45,235 posts, read 26,464,208 times
Reputation: 24995
Quote:
Originally Posted by MarkT3 View Post
Congress and Obama think there's a problem with the banks - they are too big to fail. Because they were too big to fail, the taxpayer had to bail them out. Why is that a problem? There seems to be a misunderstanding here. The expression 'too big to fail' implies a run on the banks would have occurred. These banks were big, meaning people had confidence in them. Confidence and certainty go with bigness. But a loss of confidence in the banks would have started a run. Business wise yes they had obligations to counterparties. The amounts were not small. But again it was the depositors money the government was protecting. Our money. That's why using our money to bail out the banks was appropriate.

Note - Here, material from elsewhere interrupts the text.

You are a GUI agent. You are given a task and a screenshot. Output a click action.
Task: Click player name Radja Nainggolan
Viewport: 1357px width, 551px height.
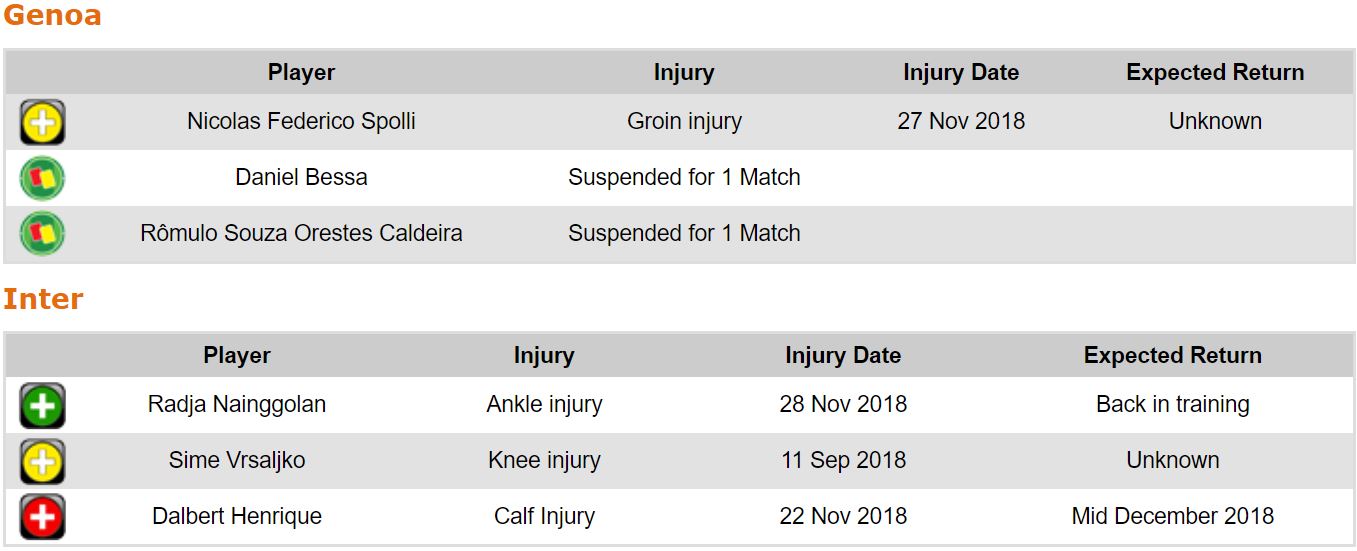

If you are following this line of reasoning, too big to fail is not a problem. You can't be too big. Bigness inspires confidence. The banks didn't cause the financial crisis - bailing them out was not the crisis. Subprime loans caused the crisis. So why can't they just make a rule that banks, including Fannie and Freddie, can not make subprime loans. In other words, if there is no garbage going into the system, there will be no garbage coming out of the system ie. you won't have garbage CDS.

The system itself worked fine. It's still working. Why fix something that isn't broken?

I don't think the politicians know what they are doing. Listen to them, especially the Dems. They sound completely clueless. It's time to leave the system alone so things can get back to normal. All the talk of regulations is creating alot of uncertainty.
They sound clueless because they really are.
Many are lawyers or career bureaucrats without a clue of how things work outside the hallowed halls of congress.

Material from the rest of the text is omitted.